If grapes come in lunchboxes at our preschool not cut, then they get sent back with a note explaining why - I would think most parents of young children know to cut them.

Not being able to breathe and having the Heimlich manoeuvre to dislodge a grape was horrible, the thought of it happening to a child in my care gives me the fear.

silverbell64 · 09/09/2017 19:07

Grapes should be cut, I get that now but this is not the crux of the matter in the OP's post.

KC225 · 09/09/2017 19:07

Clearly it's given you the pip

NeedsAsockamnesty · 09/09/2017 19:15

Ever single primary school I have had kids at will not allow under 8's to have grapes unless they are cut

TheEdgeOfGlory266 · 09/09/2017 19:16

I'm so chilled out about most things but the thought of giving an 18 month to 2 year old grapes terrifies me.
But you know, horse for courses and all that.

scottishdiem · 09/09/2017 19:19

I went to school at age 4 (Scotland). I didnt have anyone cutting up my food for me and if I had a pack lunch it had grapes from grandparents greenhouse. Uncut.

How do parents who do cut things up for their children cope when they go to school?

Mamabear4180 · 09/09/2017 19:20

YANBU for cutting up grapes but why is it such a sensitive issue for you? Has something else happened?
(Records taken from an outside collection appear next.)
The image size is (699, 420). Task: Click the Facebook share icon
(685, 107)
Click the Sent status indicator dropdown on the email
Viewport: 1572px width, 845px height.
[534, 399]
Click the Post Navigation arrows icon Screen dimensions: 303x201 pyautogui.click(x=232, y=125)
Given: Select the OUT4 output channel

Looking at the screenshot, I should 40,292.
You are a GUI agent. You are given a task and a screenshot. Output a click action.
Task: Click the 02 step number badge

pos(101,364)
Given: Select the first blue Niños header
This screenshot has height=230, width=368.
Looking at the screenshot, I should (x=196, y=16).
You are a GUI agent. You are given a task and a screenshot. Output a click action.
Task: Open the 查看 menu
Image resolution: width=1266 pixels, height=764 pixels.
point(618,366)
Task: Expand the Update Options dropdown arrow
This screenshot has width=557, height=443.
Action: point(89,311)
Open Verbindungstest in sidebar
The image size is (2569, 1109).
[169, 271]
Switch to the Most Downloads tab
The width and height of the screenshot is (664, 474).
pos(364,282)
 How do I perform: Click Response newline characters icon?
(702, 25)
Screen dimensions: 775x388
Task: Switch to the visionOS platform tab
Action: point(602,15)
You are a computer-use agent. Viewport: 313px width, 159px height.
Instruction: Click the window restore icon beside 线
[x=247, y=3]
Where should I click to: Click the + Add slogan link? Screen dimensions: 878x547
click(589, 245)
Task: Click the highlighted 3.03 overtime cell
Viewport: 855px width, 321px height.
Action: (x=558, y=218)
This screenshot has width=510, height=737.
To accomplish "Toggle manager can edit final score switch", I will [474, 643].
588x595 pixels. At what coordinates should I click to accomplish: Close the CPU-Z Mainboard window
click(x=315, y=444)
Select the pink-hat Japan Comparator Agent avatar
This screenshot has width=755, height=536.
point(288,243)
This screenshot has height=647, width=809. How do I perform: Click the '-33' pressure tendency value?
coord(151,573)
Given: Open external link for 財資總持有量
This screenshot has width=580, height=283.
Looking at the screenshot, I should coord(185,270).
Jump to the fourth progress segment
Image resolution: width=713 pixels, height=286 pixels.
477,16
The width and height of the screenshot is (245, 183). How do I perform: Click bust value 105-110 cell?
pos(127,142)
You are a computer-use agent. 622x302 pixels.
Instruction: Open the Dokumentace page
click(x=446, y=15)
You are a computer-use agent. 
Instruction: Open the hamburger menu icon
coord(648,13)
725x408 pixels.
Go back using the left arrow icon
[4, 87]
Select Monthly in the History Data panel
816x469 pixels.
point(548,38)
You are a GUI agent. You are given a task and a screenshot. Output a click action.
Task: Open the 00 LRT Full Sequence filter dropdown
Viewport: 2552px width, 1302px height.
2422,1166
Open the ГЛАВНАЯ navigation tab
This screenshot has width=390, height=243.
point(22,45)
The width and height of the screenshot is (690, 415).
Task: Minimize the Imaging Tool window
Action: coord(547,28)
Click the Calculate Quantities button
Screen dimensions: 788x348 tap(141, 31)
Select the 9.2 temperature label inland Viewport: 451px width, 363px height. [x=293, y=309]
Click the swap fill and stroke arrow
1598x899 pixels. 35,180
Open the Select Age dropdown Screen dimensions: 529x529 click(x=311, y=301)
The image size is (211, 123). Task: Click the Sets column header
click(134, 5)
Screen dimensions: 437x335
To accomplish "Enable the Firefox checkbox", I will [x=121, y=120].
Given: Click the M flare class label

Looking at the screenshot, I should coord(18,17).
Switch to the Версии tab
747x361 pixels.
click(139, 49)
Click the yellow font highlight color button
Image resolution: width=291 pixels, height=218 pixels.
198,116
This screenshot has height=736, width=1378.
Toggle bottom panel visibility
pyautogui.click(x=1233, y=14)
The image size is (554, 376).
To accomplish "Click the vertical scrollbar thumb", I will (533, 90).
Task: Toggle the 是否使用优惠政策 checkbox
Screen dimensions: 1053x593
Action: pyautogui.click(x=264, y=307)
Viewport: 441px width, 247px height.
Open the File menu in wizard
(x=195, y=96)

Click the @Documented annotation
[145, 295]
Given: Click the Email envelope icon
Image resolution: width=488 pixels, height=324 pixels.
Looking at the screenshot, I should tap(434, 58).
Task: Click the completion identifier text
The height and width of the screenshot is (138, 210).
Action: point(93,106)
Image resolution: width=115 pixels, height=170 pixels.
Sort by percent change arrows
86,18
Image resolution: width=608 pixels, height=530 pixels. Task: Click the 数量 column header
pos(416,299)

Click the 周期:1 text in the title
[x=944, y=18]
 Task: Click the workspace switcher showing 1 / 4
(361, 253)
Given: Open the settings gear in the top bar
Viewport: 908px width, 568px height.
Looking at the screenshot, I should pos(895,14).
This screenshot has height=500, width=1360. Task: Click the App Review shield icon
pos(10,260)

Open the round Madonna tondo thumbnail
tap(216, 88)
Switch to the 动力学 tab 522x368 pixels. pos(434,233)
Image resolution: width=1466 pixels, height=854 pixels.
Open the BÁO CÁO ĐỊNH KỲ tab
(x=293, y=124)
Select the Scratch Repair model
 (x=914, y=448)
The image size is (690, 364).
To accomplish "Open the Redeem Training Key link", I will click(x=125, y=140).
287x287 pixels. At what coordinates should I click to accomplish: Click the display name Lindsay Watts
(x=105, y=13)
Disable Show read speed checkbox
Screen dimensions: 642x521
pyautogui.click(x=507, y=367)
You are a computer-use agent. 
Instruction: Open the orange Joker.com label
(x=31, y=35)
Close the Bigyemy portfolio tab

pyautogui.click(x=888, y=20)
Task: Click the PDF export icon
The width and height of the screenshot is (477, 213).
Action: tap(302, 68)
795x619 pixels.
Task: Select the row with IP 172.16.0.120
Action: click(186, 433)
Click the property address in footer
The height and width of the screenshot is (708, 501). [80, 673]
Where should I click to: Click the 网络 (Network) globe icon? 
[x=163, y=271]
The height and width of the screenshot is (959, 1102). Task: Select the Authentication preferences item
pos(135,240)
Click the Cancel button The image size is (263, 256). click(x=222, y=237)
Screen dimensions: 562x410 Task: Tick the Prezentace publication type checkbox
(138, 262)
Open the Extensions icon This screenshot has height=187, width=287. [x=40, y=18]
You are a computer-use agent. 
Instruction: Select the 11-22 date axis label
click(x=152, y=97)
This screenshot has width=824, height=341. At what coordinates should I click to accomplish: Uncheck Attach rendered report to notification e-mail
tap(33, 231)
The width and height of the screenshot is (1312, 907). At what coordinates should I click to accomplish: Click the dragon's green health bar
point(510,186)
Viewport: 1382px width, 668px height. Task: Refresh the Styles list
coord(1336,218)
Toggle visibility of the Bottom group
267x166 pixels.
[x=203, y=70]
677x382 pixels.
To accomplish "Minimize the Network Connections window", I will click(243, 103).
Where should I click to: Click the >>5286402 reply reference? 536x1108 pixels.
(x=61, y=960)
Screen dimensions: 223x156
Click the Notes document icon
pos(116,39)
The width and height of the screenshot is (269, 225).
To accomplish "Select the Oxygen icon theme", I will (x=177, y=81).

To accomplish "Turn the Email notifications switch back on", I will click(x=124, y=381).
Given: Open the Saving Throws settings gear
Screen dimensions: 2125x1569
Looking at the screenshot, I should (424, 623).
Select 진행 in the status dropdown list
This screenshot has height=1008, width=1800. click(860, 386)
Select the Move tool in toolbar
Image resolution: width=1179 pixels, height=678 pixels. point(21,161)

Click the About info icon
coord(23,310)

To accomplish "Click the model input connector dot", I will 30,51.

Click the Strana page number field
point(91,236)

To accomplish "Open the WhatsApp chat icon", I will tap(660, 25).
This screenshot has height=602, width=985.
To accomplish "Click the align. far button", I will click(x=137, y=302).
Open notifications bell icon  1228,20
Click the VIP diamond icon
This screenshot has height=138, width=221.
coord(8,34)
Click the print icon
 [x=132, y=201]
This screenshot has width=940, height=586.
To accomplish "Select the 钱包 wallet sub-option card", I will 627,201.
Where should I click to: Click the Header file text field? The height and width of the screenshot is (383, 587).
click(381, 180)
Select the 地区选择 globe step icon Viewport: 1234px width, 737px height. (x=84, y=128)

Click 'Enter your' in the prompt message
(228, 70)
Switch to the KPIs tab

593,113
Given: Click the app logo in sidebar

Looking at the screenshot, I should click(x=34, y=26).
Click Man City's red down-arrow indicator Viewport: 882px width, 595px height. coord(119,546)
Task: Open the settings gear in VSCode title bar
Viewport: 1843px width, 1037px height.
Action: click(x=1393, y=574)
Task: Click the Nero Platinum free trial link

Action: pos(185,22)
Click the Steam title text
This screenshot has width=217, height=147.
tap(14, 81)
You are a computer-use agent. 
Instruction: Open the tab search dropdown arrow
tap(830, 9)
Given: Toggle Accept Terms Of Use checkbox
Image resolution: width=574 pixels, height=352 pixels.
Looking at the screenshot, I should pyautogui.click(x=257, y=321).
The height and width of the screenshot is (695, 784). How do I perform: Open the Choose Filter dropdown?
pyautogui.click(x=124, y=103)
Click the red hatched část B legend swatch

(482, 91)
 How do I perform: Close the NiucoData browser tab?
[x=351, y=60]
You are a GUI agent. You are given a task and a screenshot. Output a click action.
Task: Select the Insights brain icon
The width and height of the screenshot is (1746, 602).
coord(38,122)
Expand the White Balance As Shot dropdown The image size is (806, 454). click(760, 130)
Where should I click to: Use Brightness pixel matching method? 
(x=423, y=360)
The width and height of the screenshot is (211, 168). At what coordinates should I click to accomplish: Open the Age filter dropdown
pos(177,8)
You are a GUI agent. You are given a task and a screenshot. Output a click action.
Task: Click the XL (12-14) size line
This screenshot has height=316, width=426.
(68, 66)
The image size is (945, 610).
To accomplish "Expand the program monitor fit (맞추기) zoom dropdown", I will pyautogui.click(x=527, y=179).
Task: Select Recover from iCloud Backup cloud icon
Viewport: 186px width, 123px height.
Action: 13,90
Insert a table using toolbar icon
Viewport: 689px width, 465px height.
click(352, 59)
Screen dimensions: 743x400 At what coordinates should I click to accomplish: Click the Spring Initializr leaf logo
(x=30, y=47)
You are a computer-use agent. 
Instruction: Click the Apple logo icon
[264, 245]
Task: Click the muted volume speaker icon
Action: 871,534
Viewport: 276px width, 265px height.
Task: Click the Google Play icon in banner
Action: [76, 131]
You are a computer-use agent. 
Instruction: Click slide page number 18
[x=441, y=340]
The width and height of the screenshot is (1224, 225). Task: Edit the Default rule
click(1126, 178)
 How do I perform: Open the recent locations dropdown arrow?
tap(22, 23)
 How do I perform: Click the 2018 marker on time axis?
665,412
It's crazy to be that upset hours later after an apology. It sounds a bit childish!

DonkeyOaty · 09/09/2017 19:21

Its not things. Its grapes. The rest will likely dislodge without much more than a back slap or abdominal thrust.

zzzzz · 09/09/2017 19:24

This reply has been deleted

Message withdrawn at poster's request.

strawberrygate · 09/09/2017 19:27

I have no idea why anyone thinks that they need to cut fruit up for a 4 year old who has teeth
because every year a couple of young children choke to death on grapes. it is a very well known choking hazard and depending on the age of the child they should be cut up till they're 5 - 7 years old. HTH

TooStressyForMyOwnGood · 09/09/2017 19:29

I'd be annoyed if, despite explanation of why they are so dangerous, my husband routinely used the fact that I cut up grapes against me in an argument (he wouldn't). It would illustrate the fact that he either couldn't or wouldn't understand danger and that he would imply I was paranoid over something that is absolutely not paranoia. It's a low blow and shows an inability to risk assess. I'd still be upset.